Title: Hidden Spirits
Description: Decode the secret message
This challenge was under the Cipher section and worth 75 points making it the hardest challenge.
For this solution, I appreciated the writeup from Kevin Pagano at Stark4n6 https://www.stark4n6.com/2025/03/magnet-virtual-summit-2025-ctf-ciphers.html. There is a specific tool located at https://www.lddgo.net/en/image/image-hide-text that can be used to hide text in an image. I don’t know exactly how this works as there doesn’t appear to be any published information. Doing some quick testing shows that the tool deletes a bunch of the chunks in the PNG file including tEXt,eXIf, and the original IDAT. Instead, it replaces all that with a bunch of IDAT chunks. This could be an interesting thing to dive into to try to understand how it works.
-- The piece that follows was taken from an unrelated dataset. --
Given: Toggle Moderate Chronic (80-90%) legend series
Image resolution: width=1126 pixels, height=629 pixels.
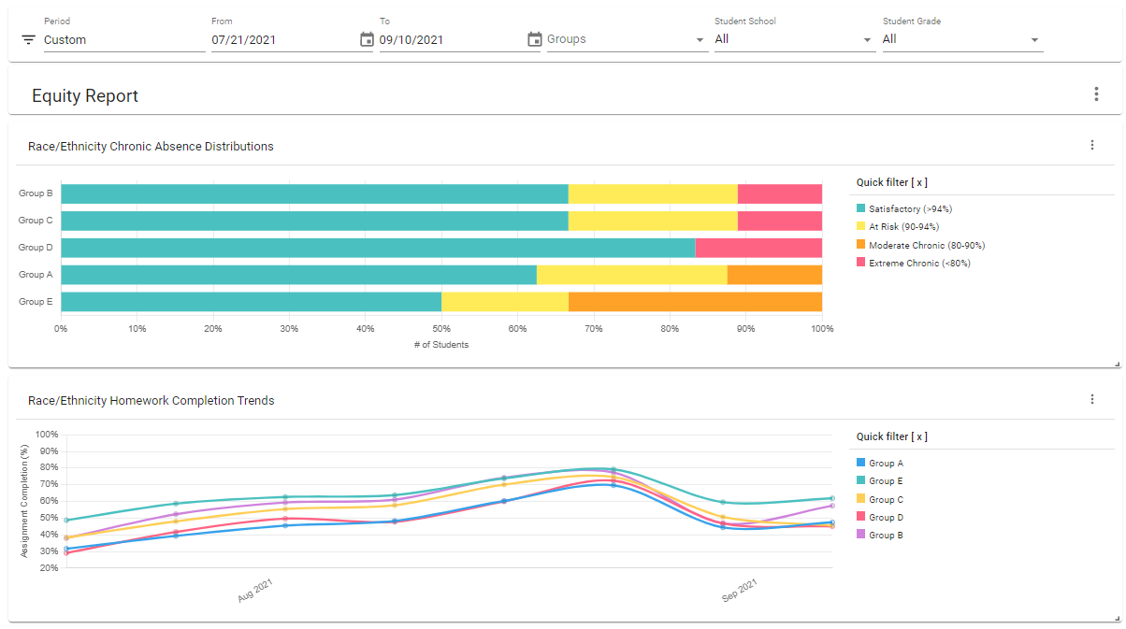Looking at the screenshot, I should (926, 245).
After using that tool, you end up with a weird sequence that appears to be elvish. The hint of “Spirit” is supposed to point at the Spirit DVD Code which can be decoded with this tool https://rumkin.com/tools/cipher/spirit-dvd/.
This was a really tough one. I’d be surprised if anyone solved this WITHOUT looking at Kevin Pagano’s website. The hint really only applies to the second part of the challenge and getting there requires a very specific tool with a not very unique name.